Program

Entrepreneurship and small-scale producers

CARE International supports women from vulnerable communities to develop their own businesses and have more control over economic resources.

The importance of entrepreneurship and small-scale producers

Unleashing the entrepreneurial potential of women is a triple opportunity: it's good for women, business, and economic growth. Globally, the number of women owning businesses is increasing. In the developing world, it is estimated that women own approximately 8-10 million formal small and medium-sized enterprises, accounting for 31-38% of all small and medium-sized enterprises in emerging markets.

Embedding women’s empowerment and gender inclusion interventions in small and medium-sized enterprises can impact the future growth of economies and have long-term benefits for women and their communities.

Beyond strengthening women’s aspirations and skills, successful entrepreneurship programming also:

  • Tackles structural barriers by increasing access to market information and the digital economy
  • Increases women’s leadership and participation in the development of government policies
  • Co-develops gender-equitable financial products and services
  • Works alongside men and boys to challenge patriarchal social norms

What is CARE International doing to make entrepreneurship more accessible?

CARE International helps women gain access to basic financial services such as bank accounts and to business skills training.
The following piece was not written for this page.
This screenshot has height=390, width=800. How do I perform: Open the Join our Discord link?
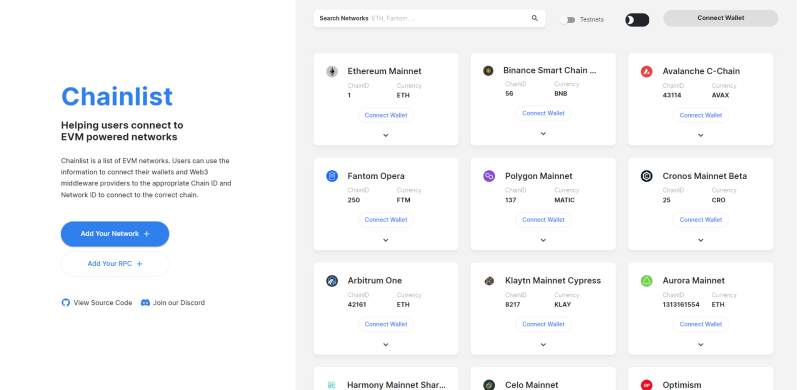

Combined with efforts to strengthen women’s economic decision-making power and develop a more supportive environment in both the household and the community, more women can start businesses, leading to financial independence.

In Jordan, CARE International is helping to provide vocational training and small loans to vulnerable young Jordanian women and men so that they can start their own business.

Text that reads "H&M Foundation in partnership with CARE" over an image of someone writing in a notebook. Play video

Bedryyah, a Syrian refugee who lives in Jordan, now has her own catering business thanks to the Women in Enterprise program.

CARE International’s Women in Enterprise program, in partnership with the H&M Foundation, a global program to support women from poor communities to be entrepreneurs. One member, Narcisa Cruz Sosa, is from Chulucanas in the north of Peru and makes artisanal ceramics. In 2008, she set up her own association for women artisans. She said, “We started out with eight women and now we just keep on growing.”

Narcisa is now President of the Consortium of Women Entrepreneurs of Piura which represents 21 associations of women entrepreneurs, with over 300 members.

CARE International has supported the association with business and soft skills training, to register a collective brand, enabling them to strengthen their collective reach and income, and has also linked the association with local and regional government fairs and events.

Through the Women in Enterprise program, CARE has supported nearly 270,000 women entrepreneurs in 11 countries, with women seeing an average increase in daily enterprise earnings of 91%.